── AVAILABLE DATA ──
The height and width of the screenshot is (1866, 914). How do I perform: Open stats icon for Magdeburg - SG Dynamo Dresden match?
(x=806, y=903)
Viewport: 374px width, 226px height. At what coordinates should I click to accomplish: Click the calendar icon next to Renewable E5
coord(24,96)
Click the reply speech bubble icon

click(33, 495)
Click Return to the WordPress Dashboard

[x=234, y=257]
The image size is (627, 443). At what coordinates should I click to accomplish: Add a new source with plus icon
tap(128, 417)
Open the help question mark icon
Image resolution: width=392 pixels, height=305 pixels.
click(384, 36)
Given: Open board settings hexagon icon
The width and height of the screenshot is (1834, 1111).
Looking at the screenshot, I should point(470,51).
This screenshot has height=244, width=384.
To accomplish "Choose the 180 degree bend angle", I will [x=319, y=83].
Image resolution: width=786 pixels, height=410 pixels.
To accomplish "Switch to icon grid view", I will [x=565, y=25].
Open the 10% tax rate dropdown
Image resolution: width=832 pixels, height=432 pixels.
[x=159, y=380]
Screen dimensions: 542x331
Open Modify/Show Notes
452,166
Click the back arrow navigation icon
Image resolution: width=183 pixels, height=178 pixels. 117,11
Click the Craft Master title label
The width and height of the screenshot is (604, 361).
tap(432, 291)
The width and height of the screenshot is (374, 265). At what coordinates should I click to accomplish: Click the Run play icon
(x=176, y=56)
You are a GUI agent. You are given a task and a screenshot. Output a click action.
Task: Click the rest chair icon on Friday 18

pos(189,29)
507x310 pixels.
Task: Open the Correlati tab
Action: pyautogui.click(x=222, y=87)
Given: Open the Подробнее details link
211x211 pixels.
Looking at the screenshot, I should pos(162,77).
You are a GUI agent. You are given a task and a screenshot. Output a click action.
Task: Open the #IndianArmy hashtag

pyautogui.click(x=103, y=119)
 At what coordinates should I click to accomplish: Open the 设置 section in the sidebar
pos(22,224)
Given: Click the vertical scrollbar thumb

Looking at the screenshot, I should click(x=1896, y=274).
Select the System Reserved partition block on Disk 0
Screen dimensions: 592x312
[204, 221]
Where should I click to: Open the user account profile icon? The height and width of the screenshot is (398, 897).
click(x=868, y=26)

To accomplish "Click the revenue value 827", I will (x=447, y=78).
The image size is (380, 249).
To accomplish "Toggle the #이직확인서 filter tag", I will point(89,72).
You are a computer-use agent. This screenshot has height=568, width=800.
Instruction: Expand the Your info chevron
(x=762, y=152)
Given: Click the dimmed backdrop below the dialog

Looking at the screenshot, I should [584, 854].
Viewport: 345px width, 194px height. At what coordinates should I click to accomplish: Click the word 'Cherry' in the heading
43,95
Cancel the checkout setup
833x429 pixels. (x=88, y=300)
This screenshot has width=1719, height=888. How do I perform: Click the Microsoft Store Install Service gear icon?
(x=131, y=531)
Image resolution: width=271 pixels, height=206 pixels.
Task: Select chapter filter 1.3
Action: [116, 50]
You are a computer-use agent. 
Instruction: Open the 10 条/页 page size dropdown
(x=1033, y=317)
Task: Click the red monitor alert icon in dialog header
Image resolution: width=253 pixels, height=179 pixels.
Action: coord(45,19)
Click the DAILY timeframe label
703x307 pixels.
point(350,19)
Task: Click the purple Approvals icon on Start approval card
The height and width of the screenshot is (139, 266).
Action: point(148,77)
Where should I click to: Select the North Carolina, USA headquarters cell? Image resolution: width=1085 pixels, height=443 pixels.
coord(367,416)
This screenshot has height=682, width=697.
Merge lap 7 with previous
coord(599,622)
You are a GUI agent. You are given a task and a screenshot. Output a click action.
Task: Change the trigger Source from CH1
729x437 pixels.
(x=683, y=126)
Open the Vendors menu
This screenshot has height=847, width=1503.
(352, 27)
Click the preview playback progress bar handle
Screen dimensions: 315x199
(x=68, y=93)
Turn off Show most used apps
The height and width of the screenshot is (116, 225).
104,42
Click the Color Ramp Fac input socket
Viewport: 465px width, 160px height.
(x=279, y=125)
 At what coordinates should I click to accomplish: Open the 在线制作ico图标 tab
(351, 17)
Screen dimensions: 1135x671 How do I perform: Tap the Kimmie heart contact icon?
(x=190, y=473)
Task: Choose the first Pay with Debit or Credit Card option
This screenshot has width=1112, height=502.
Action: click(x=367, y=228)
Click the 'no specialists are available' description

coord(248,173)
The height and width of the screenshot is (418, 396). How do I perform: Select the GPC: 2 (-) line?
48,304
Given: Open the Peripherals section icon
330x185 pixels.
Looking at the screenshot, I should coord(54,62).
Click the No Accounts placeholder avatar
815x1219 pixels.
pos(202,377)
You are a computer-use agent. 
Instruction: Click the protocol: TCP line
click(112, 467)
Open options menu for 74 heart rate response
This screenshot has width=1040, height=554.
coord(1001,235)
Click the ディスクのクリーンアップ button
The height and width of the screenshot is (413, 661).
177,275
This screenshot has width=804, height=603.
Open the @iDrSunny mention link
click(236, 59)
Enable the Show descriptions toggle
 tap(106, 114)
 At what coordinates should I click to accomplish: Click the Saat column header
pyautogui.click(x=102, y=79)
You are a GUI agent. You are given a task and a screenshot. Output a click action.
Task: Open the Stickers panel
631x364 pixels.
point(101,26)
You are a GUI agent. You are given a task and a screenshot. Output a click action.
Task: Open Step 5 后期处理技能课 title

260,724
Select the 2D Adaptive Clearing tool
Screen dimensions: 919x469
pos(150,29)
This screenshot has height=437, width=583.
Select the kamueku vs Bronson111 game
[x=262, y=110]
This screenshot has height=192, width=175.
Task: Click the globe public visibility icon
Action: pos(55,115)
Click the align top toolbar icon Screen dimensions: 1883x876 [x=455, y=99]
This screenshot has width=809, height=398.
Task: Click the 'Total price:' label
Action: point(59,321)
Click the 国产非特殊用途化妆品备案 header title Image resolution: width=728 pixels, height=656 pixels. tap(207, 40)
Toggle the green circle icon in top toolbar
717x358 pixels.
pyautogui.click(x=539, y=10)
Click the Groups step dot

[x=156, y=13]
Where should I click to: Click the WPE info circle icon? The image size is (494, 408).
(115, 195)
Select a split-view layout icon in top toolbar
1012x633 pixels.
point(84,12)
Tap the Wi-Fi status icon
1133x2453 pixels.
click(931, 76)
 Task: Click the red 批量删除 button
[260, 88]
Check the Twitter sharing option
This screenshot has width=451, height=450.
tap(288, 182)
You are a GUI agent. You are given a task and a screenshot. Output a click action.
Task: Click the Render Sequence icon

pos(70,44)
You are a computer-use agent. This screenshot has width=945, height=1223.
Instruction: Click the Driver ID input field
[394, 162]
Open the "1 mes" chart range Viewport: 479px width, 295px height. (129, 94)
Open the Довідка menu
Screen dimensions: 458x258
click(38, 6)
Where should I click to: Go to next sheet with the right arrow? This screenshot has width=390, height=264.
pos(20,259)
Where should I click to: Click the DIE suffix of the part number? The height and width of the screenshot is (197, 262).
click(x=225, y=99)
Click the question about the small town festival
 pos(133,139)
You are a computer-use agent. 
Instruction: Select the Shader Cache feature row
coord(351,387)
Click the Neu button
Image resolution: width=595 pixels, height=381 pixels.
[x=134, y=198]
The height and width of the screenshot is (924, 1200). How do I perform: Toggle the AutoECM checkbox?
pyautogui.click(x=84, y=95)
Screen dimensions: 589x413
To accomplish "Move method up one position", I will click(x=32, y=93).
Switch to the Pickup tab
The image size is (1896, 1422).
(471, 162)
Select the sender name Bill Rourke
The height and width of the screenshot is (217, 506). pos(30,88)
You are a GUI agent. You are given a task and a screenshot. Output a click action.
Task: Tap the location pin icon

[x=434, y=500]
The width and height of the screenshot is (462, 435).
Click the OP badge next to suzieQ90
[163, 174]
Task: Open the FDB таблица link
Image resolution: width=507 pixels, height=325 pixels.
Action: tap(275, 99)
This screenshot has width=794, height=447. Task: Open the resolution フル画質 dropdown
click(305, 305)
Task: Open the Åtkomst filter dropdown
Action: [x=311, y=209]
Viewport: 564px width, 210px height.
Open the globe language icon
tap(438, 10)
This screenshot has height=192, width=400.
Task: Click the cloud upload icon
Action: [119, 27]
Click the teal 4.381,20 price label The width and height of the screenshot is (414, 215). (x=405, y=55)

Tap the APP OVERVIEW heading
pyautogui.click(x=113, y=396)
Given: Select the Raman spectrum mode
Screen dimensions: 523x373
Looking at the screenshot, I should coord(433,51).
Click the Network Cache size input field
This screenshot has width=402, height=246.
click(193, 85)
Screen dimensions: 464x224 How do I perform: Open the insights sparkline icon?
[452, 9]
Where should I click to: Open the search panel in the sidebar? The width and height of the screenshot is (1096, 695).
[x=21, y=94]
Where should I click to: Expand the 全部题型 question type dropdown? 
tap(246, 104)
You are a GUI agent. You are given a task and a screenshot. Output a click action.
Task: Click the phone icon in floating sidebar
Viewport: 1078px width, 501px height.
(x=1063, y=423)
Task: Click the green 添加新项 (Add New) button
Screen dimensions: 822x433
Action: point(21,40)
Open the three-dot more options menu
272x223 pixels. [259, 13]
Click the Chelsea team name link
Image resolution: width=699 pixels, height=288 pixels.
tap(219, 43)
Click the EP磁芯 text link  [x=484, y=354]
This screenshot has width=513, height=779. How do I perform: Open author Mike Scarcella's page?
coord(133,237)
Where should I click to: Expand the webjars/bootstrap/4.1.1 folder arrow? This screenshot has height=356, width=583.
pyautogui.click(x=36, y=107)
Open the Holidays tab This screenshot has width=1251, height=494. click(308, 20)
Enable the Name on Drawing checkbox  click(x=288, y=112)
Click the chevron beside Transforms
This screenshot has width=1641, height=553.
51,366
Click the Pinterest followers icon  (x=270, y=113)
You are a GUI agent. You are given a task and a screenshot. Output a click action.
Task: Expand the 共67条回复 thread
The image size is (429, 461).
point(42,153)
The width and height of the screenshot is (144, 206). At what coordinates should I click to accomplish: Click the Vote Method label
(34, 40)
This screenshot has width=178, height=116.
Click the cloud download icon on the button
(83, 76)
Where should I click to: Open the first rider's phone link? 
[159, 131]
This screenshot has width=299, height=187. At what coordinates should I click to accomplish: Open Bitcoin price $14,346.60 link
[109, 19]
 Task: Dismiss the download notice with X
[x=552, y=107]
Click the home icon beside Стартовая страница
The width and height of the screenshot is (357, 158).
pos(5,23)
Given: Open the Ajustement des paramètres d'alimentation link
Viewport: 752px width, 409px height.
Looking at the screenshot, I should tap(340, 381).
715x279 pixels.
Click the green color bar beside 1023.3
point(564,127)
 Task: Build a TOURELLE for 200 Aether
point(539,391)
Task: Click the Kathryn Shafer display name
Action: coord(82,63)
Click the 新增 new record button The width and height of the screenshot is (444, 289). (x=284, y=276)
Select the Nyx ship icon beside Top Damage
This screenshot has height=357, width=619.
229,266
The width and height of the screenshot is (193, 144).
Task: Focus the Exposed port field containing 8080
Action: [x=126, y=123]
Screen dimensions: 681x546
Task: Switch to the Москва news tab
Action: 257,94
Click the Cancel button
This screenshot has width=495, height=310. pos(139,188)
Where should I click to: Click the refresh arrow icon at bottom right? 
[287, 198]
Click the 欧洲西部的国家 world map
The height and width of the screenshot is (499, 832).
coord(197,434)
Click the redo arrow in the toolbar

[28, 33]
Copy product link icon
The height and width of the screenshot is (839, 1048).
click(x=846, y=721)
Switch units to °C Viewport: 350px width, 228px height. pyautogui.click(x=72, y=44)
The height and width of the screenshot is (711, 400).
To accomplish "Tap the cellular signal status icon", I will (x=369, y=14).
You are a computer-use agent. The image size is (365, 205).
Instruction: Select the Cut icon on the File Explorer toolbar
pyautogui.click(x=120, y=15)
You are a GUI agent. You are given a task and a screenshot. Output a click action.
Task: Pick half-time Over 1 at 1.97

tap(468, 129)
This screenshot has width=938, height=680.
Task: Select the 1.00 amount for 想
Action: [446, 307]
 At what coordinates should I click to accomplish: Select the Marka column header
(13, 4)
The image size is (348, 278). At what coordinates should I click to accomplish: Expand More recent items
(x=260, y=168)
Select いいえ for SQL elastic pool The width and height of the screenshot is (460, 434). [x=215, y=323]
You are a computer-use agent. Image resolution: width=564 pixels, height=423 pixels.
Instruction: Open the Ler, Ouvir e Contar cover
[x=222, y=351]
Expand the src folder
───
YOUR ASSIGNMENT | Only a word-for-word repetition of the lines from the one containing "You are a computer-use agent. Image" to the final line of the data above counts as the answer.

RESULT OF THE TASK |
You are a computer-use agent. Image resolution: width=564 pixels, height=423 pixels.
Instruction: Open the Ler, Ouvir e Contar cover
[x=222, y=351]
Expand the src folder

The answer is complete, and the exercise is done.